Material shown
★ ★ ★
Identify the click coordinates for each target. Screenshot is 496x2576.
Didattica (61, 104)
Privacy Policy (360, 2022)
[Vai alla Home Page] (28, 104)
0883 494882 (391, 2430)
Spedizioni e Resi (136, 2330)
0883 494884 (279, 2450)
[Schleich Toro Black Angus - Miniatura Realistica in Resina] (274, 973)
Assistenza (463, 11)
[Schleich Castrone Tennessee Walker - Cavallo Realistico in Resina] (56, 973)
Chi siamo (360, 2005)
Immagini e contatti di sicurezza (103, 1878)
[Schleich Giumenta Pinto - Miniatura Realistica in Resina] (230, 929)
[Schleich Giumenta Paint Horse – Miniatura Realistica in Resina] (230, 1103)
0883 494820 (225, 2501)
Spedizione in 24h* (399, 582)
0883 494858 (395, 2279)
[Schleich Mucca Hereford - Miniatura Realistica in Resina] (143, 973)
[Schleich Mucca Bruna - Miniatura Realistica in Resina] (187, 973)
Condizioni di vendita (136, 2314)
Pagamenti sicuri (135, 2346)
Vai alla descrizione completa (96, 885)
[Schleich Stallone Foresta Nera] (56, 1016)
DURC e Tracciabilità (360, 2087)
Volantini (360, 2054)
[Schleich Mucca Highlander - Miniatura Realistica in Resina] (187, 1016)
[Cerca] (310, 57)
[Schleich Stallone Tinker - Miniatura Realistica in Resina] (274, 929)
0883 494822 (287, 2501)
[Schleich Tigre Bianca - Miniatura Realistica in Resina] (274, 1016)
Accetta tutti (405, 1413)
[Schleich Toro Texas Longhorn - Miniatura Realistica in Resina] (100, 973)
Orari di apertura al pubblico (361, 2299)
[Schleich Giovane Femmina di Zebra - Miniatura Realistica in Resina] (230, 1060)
★ ★ ★
Task directions
In the listing above, find the line with "Spedizione in 24h* (399, 582)", then copy it and every later line exactly, through the last line, and nothing else.

Solution for this problem
Spedizione in 24h* (399, 582)
0883 494858 (395, 2279)
[Schleich Mucca Hereford - Miniatura Realistica in Resina] (143, 973)
[Schleich Mucca Bruna - Miniatura Realistica in Resina] (187, 973)
Condizioni di vendita (136, 2314)
Pagamenti sicuri (135, 2346)
Vai alla descrizione completa (96, 885)
[Schleich Stallone Foresta Nera] (56, 1016)
DURC e Tracciabilità (360, 2087)
Volantini (360, 2054)
[Schleich Mucca Highlander - Miniatura Realistica in Resina] (187, 1016)
[Cerca] (310, 57)
[Schleich Stallone Tinker - Miniatura Realistica in Resina] (274, 929)
0883 494822 (287, 2501)
[Schleich Tigre Bianca - Miniatura Realistica in Resina] (274, 1016)
Accetta tutti (405, 1413)
[Schleich Toro Texas Longhorn - Miniatura Realistica in Resina] (100, 973)
Orari di apertura al pubblico (361, 2299)
[Schleich Giovane Femmina di Zebra - Miniatura Realistica in Resina] (230, 1060)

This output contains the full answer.